→ Exercise:
Please reproduce the lines below without changing anything, from the first to the last.

Start of Data rows

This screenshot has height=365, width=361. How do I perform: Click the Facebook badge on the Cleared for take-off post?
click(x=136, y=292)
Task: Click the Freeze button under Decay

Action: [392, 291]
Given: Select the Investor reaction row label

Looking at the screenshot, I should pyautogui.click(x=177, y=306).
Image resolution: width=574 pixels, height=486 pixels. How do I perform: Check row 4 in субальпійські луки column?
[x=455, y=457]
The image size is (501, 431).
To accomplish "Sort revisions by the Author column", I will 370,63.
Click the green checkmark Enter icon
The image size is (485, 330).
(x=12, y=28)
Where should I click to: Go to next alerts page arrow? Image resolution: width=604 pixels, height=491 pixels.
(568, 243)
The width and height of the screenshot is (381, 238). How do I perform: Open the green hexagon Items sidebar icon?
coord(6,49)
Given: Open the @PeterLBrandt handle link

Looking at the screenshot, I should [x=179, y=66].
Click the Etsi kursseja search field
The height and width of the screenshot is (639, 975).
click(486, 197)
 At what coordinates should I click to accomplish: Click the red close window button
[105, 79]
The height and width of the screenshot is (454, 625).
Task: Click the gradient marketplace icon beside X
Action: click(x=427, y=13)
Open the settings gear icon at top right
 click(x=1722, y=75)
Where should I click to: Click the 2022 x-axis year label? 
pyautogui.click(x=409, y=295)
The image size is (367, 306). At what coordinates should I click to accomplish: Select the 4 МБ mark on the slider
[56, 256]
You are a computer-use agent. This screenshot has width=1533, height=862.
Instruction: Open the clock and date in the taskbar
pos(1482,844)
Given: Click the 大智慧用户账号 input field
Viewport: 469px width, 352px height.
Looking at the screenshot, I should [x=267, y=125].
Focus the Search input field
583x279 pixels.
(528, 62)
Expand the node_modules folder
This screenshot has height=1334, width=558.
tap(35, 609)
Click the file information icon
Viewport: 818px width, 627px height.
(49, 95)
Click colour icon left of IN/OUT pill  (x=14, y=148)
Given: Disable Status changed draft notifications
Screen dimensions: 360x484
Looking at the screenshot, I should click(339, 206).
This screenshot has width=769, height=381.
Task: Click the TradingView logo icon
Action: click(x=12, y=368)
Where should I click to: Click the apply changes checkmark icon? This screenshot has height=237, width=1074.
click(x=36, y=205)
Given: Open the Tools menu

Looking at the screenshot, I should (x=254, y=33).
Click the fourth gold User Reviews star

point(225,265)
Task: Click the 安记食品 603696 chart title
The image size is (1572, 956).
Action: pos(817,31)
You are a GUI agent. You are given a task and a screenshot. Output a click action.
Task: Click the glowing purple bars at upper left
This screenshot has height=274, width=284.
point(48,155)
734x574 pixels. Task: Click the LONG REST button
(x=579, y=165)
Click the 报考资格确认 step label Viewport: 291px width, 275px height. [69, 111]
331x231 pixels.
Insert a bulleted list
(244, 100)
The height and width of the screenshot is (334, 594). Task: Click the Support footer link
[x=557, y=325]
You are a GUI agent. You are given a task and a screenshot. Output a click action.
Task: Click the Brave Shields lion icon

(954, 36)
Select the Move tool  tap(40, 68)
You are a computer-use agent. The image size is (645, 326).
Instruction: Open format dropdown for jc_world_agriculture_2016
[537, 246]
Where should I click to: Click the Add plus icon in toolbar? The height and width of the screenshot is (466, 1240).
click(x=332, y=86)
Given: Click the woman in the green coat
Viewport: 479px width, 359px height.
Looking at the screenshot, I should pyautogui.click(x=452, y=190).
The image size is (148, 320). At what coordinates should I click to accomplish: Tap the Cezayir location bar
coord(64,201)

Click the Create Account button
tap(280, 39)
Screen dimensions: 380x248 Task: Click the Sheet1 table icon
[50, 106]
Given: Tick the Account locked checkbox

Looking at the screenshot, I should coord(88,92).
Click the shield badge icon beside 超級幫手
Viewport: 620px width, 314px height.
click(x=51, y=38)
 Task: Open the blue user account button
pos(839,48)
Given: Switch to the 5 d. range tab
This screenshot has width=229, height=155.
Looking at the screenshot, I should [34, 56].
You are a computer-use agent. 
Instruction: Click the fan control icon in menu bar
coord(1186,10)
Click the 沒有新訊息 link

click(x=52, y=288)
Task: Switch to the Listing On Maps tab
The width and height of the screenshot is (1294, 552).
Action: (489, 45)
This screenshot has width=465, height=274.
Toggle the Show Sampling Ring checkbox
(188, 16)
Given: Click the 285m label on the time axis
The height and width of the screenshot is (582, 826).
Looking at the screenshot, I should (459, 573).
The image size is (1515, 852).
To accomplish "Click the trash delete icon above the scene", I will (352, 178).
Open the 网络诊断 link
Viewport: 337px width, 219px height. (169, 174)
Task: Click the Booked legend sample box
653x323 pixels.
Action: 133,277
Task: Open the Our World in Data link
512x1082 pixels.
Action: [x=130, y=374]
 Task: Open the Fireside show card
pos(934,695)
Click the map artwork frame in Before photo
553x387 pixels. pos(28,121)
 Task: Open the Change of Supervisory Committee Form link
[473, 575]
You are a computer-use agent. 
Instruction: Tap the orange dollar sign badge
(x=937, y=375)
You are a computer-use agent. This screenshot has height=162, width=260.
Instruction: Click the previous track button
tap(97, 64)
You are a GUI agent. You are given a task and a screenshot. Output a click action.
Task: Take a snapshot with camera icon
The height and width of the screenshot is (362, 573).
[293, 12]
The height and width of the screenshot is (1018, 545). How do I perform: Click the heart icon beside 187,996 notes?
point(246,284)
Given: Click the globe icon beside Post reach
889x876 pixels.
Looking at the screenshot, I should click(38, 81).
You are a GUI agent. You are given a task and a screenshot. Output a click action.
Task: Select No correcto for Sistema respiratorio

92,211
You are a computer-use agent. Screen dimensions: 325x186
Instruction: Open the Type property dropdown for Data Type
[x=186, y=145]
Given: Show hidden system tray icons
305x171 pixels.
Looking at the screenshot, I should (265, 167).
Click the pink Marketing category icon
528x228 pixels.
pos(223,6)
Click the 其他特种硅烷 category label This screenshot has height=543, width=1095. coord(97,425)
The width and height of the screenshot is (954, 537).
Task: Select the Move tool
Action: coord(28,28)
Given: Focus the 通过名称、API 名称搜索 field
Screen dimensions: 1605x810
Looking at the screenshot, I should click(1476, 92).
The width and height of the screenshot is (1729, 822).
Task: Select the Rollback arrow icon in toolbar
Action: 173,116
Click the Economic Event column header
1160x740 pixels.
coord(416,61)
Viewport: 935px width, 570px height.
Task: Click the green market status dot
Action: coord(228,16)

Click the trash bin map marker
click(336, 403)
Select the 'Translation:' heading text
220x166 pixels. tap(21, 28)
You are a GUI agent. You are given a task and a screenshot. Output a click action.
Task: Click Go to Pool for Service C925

End of Data rows

→ Reply to the task:
This screenshot has height=365, width=361. How do I perform: Click the Facebook badge on the Cleared for take-off post?
click(x=136, y=292)
Task: Click the Freeze button under Decay

Action: [392, 291]
Given: Select the Investor reaction row label

Looking at the screenshot, I should pyautogui.click(x=177, y=306).
Image resolution: width=574 pixels, height=486 pixels. How do I perform: Check row 4 in субальпійські луки column?
[x=455, y=457]
The image size is (501, 431).
To accomplish "Sort revisions by the Author column", I will 370,63.
Click the green checkmark Enter icon
The image size is (485, 330).
(x=12, y=28)
Where should I click to: Go to next alerts page arrow? Image resolution: width=604 pixels, height=491 pixels.
(568, 243)
The width and height of the screenshot is (381, 238). How do I perform: Open the green hexagon Items sidebar icon?
coord(6,49)
Given: Open the @PeterLBrandt handle link

Looking at the screenshot, I should [x=179, y=66].
Click the Etsi kursseja search field
The height and width of the screenshot is (639, 975).
click(486, 197)
 At what coordinates should I click to accomplish: Click the red close window button
[105, 79]
The height and width of the screenshot is (454, 625).
Task: Click the gradient marketplace icon beside X
Action: click(x=427, y=13)
Open the settings gear icon at top right
 click(x=1722, y=75)
Where should I click to: Click the 2022 x-axis year label? 
pyautogui.click(x=409, y=295)
The image size is (367, 306). At what coordinates should I click to accomplish: Select the 4 МБ mark on the slider
[56, 256]
You are a computer-use agent. This screenshot has width=1533, height=862.
Instruction: Open the clock and date in the taskbar
pos(1482,844)
Given: Click the 大智慧用户账号 input field
Viewport: 469px width, 352px height.
Looking at the screenshot, I should [x=267, y=125].
Focus the Search input field
583x279 pixels.
(528, 62)
Expand the node_modules folder
This screenshot has height=1334, width=558.
tap(35, 609)
Click the file information icon
Viewport: 818px width, 627px height.
(49, 95)
Click colour icon left of IN/OUT pill  (x=14, y=148)
Given: Disable Status changed draft notifications
Screen dimensions: 360x484
Looking at the screenshot, I should click(339, 206).
This screenshot has width=769, height=381.
Task: Click the TradingView logo icon
Action: click(x=12, y=368)
Where should I click to: Click the apply changes checkmark icon? This screenshot has height=237, width=1074.
click(x=36, y=205)
Given: Open the Tools menu

Looking at the screenshot, I should (x=254, y=33).
Click the fourth gold User Reviews star

point(225,265)
Task: Click the 安记食品 603696 chart title
The image size is (1572, 956).
Action: pos(817,31)
You are a GUI agent. You are given a task and a screenshot. Output a click action.
Task: Click the glowing purple bars at upper left
This screenshot has height=274, width=284.
point(48,155)
734x574 pixels. Task: Click the LONG REST button
(x=579, y=165)
Click the 报考资格确认 step label Viewport: 291px width, 275px height. [69, 111]
331x231 pixels.
Insert a bulleted list
(244, 100)
The height and width of the screenshot is (334, 594). Task: Click the Support footer link
[x=557, y=325]
You are a GUI agent. You are given a task and a screenshot. Output a click action.
Task: Click the Brave Shields lion icon

(954, 36)
Select the Move tool  tap(40, 68)
You are a computer-use agent. The image size is (645, 326).
Instruction: Open format dropdown for jc_world_agriculture_2016
[537, 246]
Where should I click to: Click the Add plus icon in toolbar? The height and width of the screenshot is (466, 1240).
click(x=332, y=86)
Given: Click the woman in the green coat
Viewport: 479px width, 359px height.
Looking at the screenshot, I should pyautogui.click(x=452, y=190).
The image size is (148, 320). At what coordinates should I click to accomplish: Tap the Cezayir location bar
coord(64,201)

Click the Create Account button
tap(280, 39)
Screen dimensions: 380x248 Task: Click the Sheet1 table icon
[50, 106]
Given: Tick the Account locked checkbox

Looking at the screenshot, I should coord(88,92).
Click the shield badge icon beside 超級幫手
Viewport: 620px width, 314px height.
click(x=51, y=38)
 Task: Open the blue user account button
pos(839,48)
Given: Switch to the 5 d. range tab
This screenshot has width=229, height=155.
Looking at the screenshot, I should [34, 56].
You are a computer-use agent. 
Instruction: Click the fan control icon in menu bar
coord(1186,10)
Click the 沒有新訊息 link

click(x=52, y=288)
Task: Switch to the Listing On Maps tab
The width and height of the screenshot is (1294, 552).
Action: (489, 45)
This screenshot has width=465, height=274.
Toggle the Show Sampling Ring checkbox
(188, 16)
Given: Click the 285m label on the time axis
The height and width of the screenshot is (582, 826).
Looking at the screenshot, I should (459, 573).
The image size is (1515, 852).
To accomplish "Click the trash delete icon above the scene", I will (352, 178).
Open the 网络诊断 link
Viewport: 337px width, 219px height. (169, 174)
Task: Click the Booked legend sample box
653x323 pixels.
Action: 133,277
Task: Open the Our World in Data link
512x1082 pixels.
Action: [x=130, y=374]
 Task: Open the Fireside show card
pos(934,695)
Click the map artwork frame in Before photo
553x387 pixels. pos(28,121)
 Task: Open the Change of Supervisory Committee Form link
[473, 575]
You are a computer-use agent. 
Instruction: Tap the orange dollar sign badge
(x=937, y=375)
You are a computer-use agent. This screenshot has height=162, width=260.
Instruction: Click the previous track button
tap(97, 64)
You are a GUI agent. You are given a task and a screenshot. Output a click action.
Task: Take a snapshot with camera icon
The height and width of the screenshot is (362, 573).
[293, 12]
The height and width of the screenshot is (1018, 545). How do I perform: Click the heart icon beside 187,996 notes?
point(246,284)
Given: Click the globe icon beside Post reach
889x876 pixels.
Looking at the screenshot, I should click(38, 81).
You are a GUI agent. You are given a task and a screenshot. Output a click action.
Task: Select No correcto for Sistema respiratorio

92,211
You are a computer-use agent. Screen dimensions: 325x186
Instruction: Open the Type property dropdown for Data Type
[x=186, y=145]
Given: Show hidden system tray icons
305x171 pixels.
Looking at the screenshot, I should (265, 167).
Click the pink Marketing category icon
528x228 pixels.
pos(223,6)
Click the 其他特种硅烷 category label This screenshot has height=543, width=1095. coord(97,425)
The width and height of the screenshot is (954, 537).
Task: Select the Move tool
Action: coord(28,28)
Given: Focus the 通过名称、API 名称搜索 field
Screen dimensions: 1605x810
Looking at the screenshot, I should click(1476, 92).
The width and height of the screenshot is (1729, 822).
Task: Select the Rollback arrow icon in toolbar
Action: 173,116
Click the Economic Event column header
1160x740 pixels.
coord(416,61)
Viewport: 935px width, 570px height.
Task: Click the green market status dot
Action: coord(228,16)

Click the trash bin map marker
click(336, 403)
Select the 'Translation:' heading text
220x166 pixels. tap(21, 28)
You are a GUI agent. You are given a task and a screenshot. Output a click action.
Task: Click Go to Pool for Service C925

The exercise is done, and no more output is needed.